I loghi che rappresentano varie forme di disabilità, con la bandiera dell’Unione Europea al centro

La mancanza di un riferimento specifico alle donne con disabilità e di misure mirate per combattere la loro discriminazione è una delle poche lacune della altrimenti lodevole Strategia Europea per i Diritti delle Persone con Disabilità per il periodo 2021-2030 [disponibile integralmente a questo link, N.d.R.].
Presentata dalla Commissione Europea nel marzo scorso [se ne legga già ampiamente sulle nostre pagine, N.d.R.], la Strategia ha tenuto conto di numerose importanti raccomandazioni e proposte formulate dalle organizzazioni delle persone con disabilità e da quelle della società civile, come è emerso anche nel corso di un’audizione organizzata il 1° giugno scorso dal CESE (Comitato Economico e Sociale Europeo), il 1º giugno scorso.
Le conclusioni dell’audizione, cui hanno partecipato rappresentanti delle Organizzazioni della Società Civile e delle Istituzioni Europee, confluiranno nel Parere che il CESE stesso sta elaborando in merito alla Strategia, su richiesta della Commissione Europea. «Il CESE accoglie con favore la nuova strategia – ha dichiarato Yannis Vardakastanis, relatore del Parere, e ha sottolineato come «adesso sia importante mantenere gli impegni e tradurre le parole in azioni che cambino e migliorino la vita dei cittadini con disabilità».

In linea con la Convenzione ONU sui Diritti delle Persone con Disabilità, la Strategia è volta a garantire la dignità, la parità di trattamento e la piena partecipazione delle persone con disabilità alla società, eliminando le barriere fisiche, la discriminazione e i pregiudizi che pervadono tutti gli aspetti della loro vita.
Il documento prende le mosse dai progressi compiuti negli ultimi dieci anni grazie a quella che l’ha preceduta, potenzia l’azione tesa ad affrontare gli ostacoli rimanenti, definendo iniziative chiave incentrate su tre temi principali: diritti, vita indipendente e autonomia, pari opportunità e non discriminazione.
Una delle “iniziative faro” in programma è quella di creare il Centro Europeo di Risorse AccessibleEU, che dovrebbe rendere i trasporti, gli edifici e le informazioni più accessibili ai cittadini europei con disabilità, mentre un’altra “iniziativa faro” sarà la Tessera Europea di Disabilità, che renderà più facile, per le persone con disabilità, spostarsi liberamente all’interno dell’Unione.
A differenza della precedente, inoltre, la nuova Strategia disporrà anche di un quadro per monitorare i progressi compiuti a livello di attuazione, dotato di una serie di nuovi indicatori.

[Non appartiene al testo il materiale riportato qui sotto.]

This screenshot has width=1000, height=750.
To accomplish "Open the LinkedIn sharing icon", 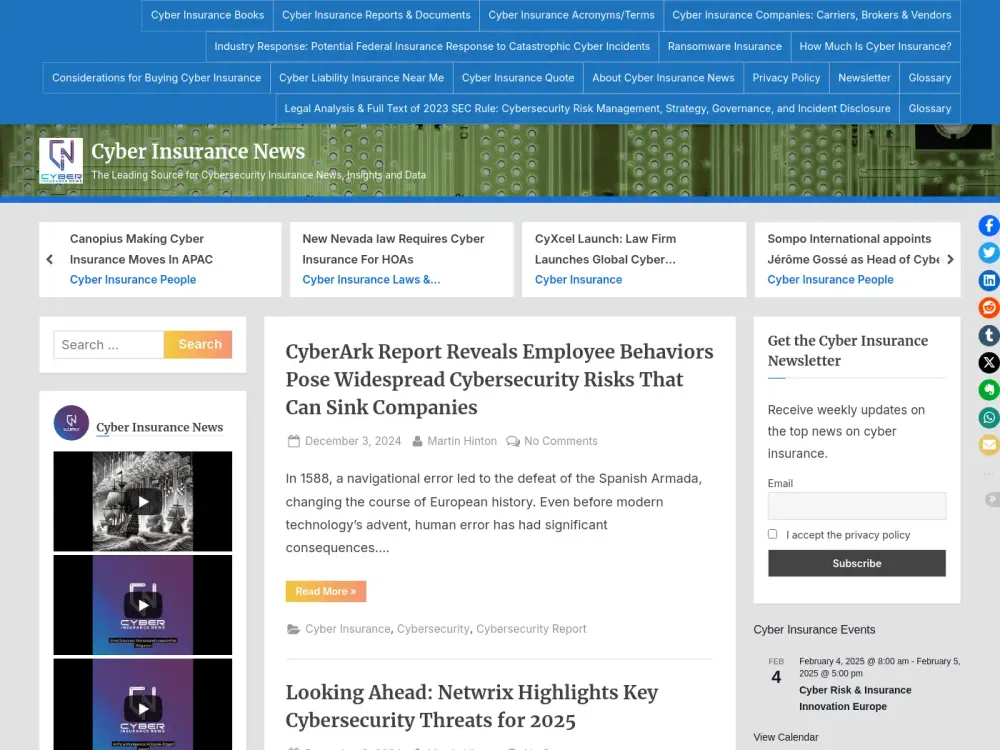I will 989,281.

Annelisa Cotone, membro del gabinetto della Commissaria Europea per l’Uguaglianza e la Parità di Genere Helena Dalli, ha affermato che la Strategia fa parte della visione volta a costruire «un’Unione Europea dell’uguaglianza», a complemento di altre iniziative della Commissione in questo campo. «Il lancio della Strategia – ha dichiarato – è il punto di partenza e non la fine dei nostri sforzi. Ci concentriamo sugli àmbiti in cui l’azione dell’Unione Europea può apportare un valore aggiunto, ma gli obiettivi non possono essere realizzati solo dalla Commissione, per cui invitiamo anche gli Stati Membri ad agire».
«Lo scopo della Commissione Europea – ha aggiunto – è quello di accelerare l’attuazione della Convenzione ONU e aiutare gli Stati Membri a fare altrettanto. Abbiamo infatti bisogno di risultati, perché una Strategia è valida solo se viene attuata ed essa, da sola, non potrà modificare la vita delle persone con disabilità. Possono farlo, invece, la volontà politica, le risorse e il monitoraggio dell’azione».

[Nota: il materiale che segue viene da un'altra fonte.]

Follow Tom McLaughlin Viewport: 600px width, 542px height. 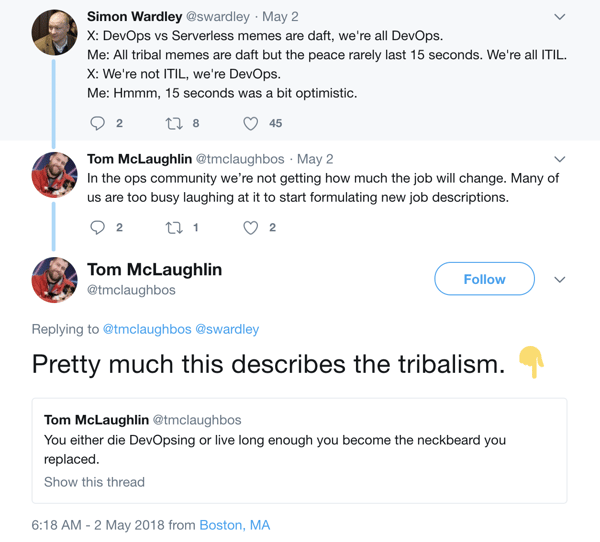pos(484,280)
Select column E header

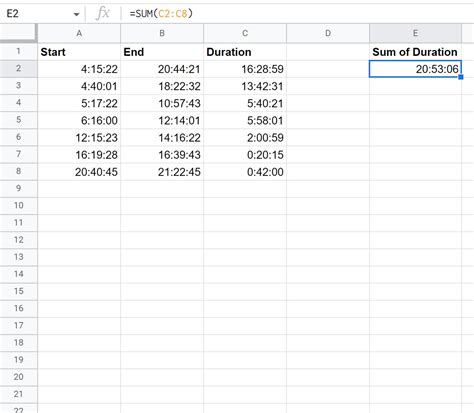[x=415, y=33]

Che la Strategia abbia già ottenuto un sostegno politico, lo si è compreso dall’intervento all’audizione CESE di Bruno Ribeiro Barata, in rappresentanza della Presidenza portoghese dell’Unione Europea. Egli ha affermato che il suo Governo sta negoziando le conclusioni del Consiglio sulla Strategia, che dovrebbero essere adottate alla metà di questo mese di giugno. «Queste conclusioni del Consiglio – ha affermato – confermano l’impegno e l’ambizione della Presidenza portoghese di realizzare un’Europa più inclusiva e più giusta, un’Europa migliore basata sulla solidarietà, in cui nessuno sia lasciato indietro».

Sebbene la proposta della Commissione sia stata ampiamente lodata per il suo deciso impegno a creare un’Europa inclusiva in materia di disabilità, il giudizio espresso non è stato positivo su tutti i fronti. Come accennato inizialmente, ad esempio, tra le critiche più forti mosse al documento figurano l’assenza di riferimenti specifici e di azioni a favore delle donne e delle ragazze con disabilità, «una grossa lacuna», come ha sottolineato Vardakastanis.
Condividendo il punto di vista del CESE, il Forum Europeo sulla Disabilità (EDF), tramite le parole della propria vicepresidente Ana Peláez Narváez, ha dichiarato che «si deve rimediare al più presto, garantendo che la prospettiva di genere sia integrata in ogni azione considerata nella Strategia, ad esempio in materia di occupazione, partecipazione politica e così via. E nemmeno nell’azione contro la violenza, pure prevista nella Strategia, si fa alcun riferimento specifico alla violenza contro le donne e le ragazze con disabilità, pur indicando i dati che almeno il 34% di loro ha subìto violenze fisiche e sessuali, alle quali le persone con disabilità intellettive sono particolarmente esposte».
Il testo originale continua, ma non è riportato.